In the settings in which external controls are justified, it is critical to make optimal use of the available data, including retrospective natural history data, however imperfect. Statistical analysis should be carried out balancing practical matters with sound methodology.

Discussion

Despite cautionary guidance from regulators, the use of external controls, including retrospective natural history data, to support FDA decision making is neither new nor particularly unusual, especially for orphan drugs. This review identified 45 cases in select therapeutic areas over the past 20 years where external controls were used in the pivotal trials supporting product approval. Nearly half (44%) of the 45 cases evaluated used controls sourced from retrospective natural history data; about one-third (33%) used controls sourced from patients’ baseline data; and the remainder used controls sourced from published data or previous clinical studies. Of note, none of the 45 cases where external controls were used were sourced from prospectively collected natural history data, perhaps not surprising knowing the difficulties of performing a meaningful prospective natural history study in a realistic time frame.

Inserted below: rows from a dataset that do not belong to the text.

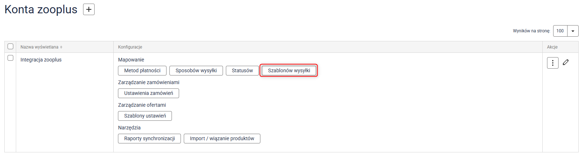Click the Nazwa wyświetlana column header label
Screen dimensions: 583x156
(x=39, y=47)
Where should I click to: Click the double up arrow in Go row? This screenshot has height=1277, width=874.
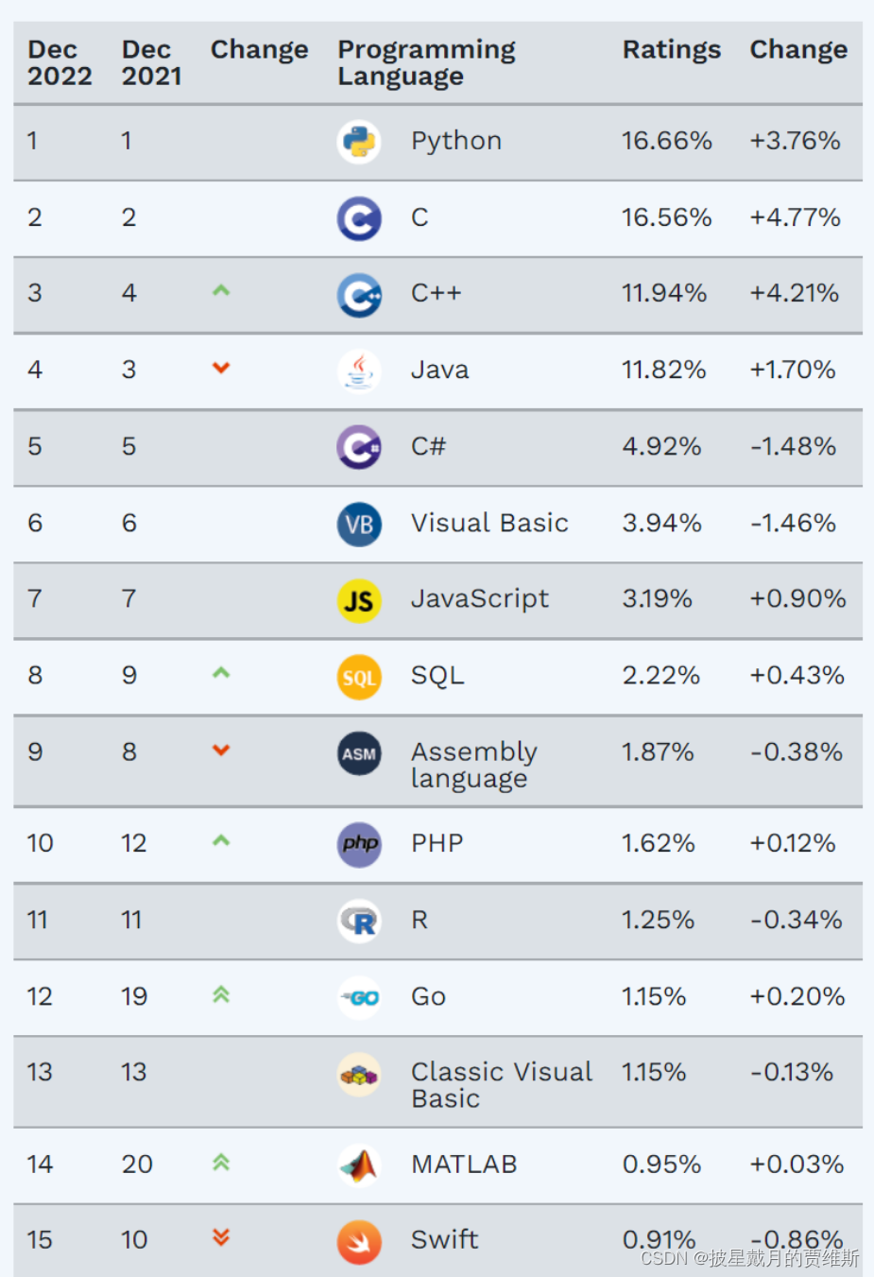(221, 994)
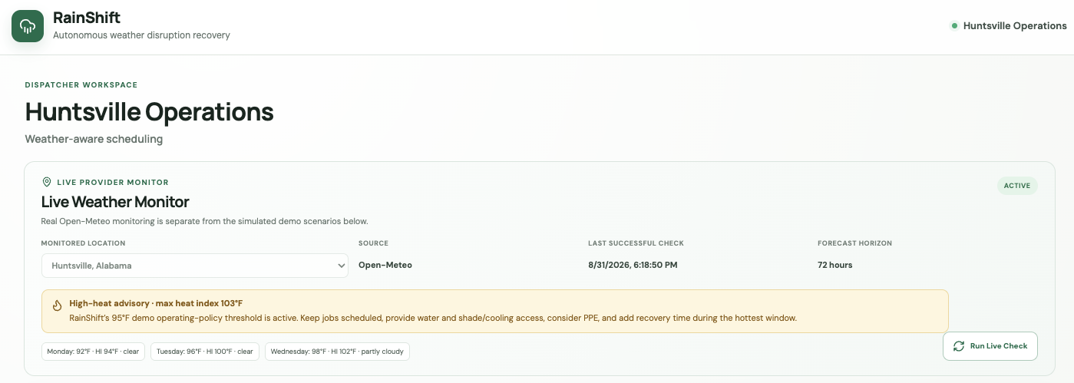Click the flame icon in the heat advisory
Screen dimensions: 1074x383
(57, 305)
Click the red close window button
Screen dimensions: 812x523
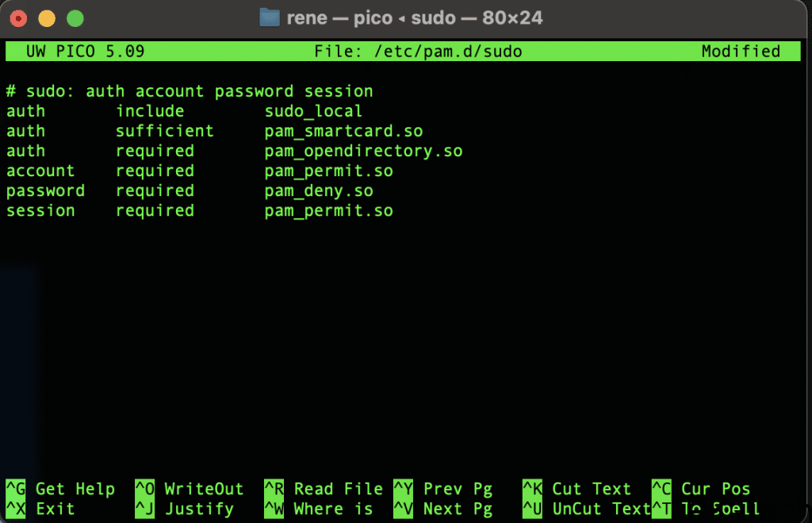tap(18, 17)
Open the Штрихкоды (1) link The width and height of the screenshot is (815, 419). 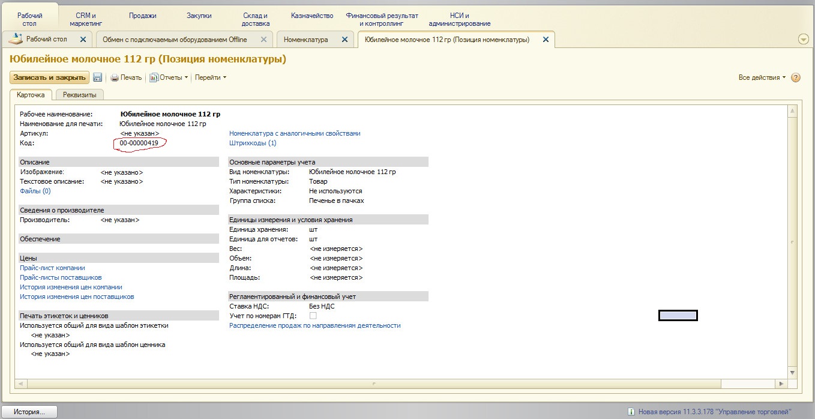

This is a critical point given that the regulatory precedent is contrary to the FDA guidance which identifies prospective natural history as the gold standard, while discouraging use of retrospective natural history [3, 4]. While prospective natural history studies may be ideal, such an approach is often impractical, would lead to significant delays in the availability of life-saving therapies, and could ultimately stifle the development of products for rare diseases.

Recently, FDA has communicated that it is less swayed by the size of natural history studies than by the rigor of data collection and clarity on the course of the disease [28], and has recommended the use of longitudinal rather than cross-sectional data sources, as they yield more comprehensive information about disease onset and progression over time [3]. However, in a rare disease setting it is more likely that only cross-sectional data are available. Moreover, even when longitudinal data are available, longitudinal and cross-sectional statistical approaches both have potential advantages and should be used based on the objective of the statistical analysis.

External controls have been most frequently leveraged in situations where the conduct of prospective randomized, controlled studies was not feasible; examples include products approved for rare, life-threatening or severely debilitating conditions, in some cases slowly progressing, with no/inadequate available therapy. Good data quality and appropriate statistical analyses (including appropriate sensitivity analyses) are important factors in reducing bias when comparing new treatments to external controls. Furthermore, the use of common data standards such as CDISC (Clinical Data Interchange Standards Consortium) and OMOP (Observational Medical Outcomes Partnership) might facilitate standardization of data collection in observational studies and further minimize bias. Nevertheless, for small rare disease clinical trials, such comparisons cannot be perfect, and the ultimate decision should rely on the totality of evidence, recognizing that some unresolved questions may remain.

Conclusion

Overall, the sponsors of the products identified appear to have achieved regulatory support to leverage external controls, including retrospective natural history, leading to successful product approval. Whilst acknowledging the limitations of the use of the external control, FDA invariably considered the nature and rarity of the condition, the unmet medical need, and ultimately the totality of evidence, including positive secondary or pharmacodynamic endpoints or positive data from supportive studies. Given this regulatory history, it is important to update FDA guidance to highlight the acceptability of retrospective natural history, to acknowledge the statistical challenges and provide recommendations for managing bias when using various types of external controls, and to facilitate information sharing. Such guidance would be a welcome addition to support clinical development and product approvals, especially in rare diseases.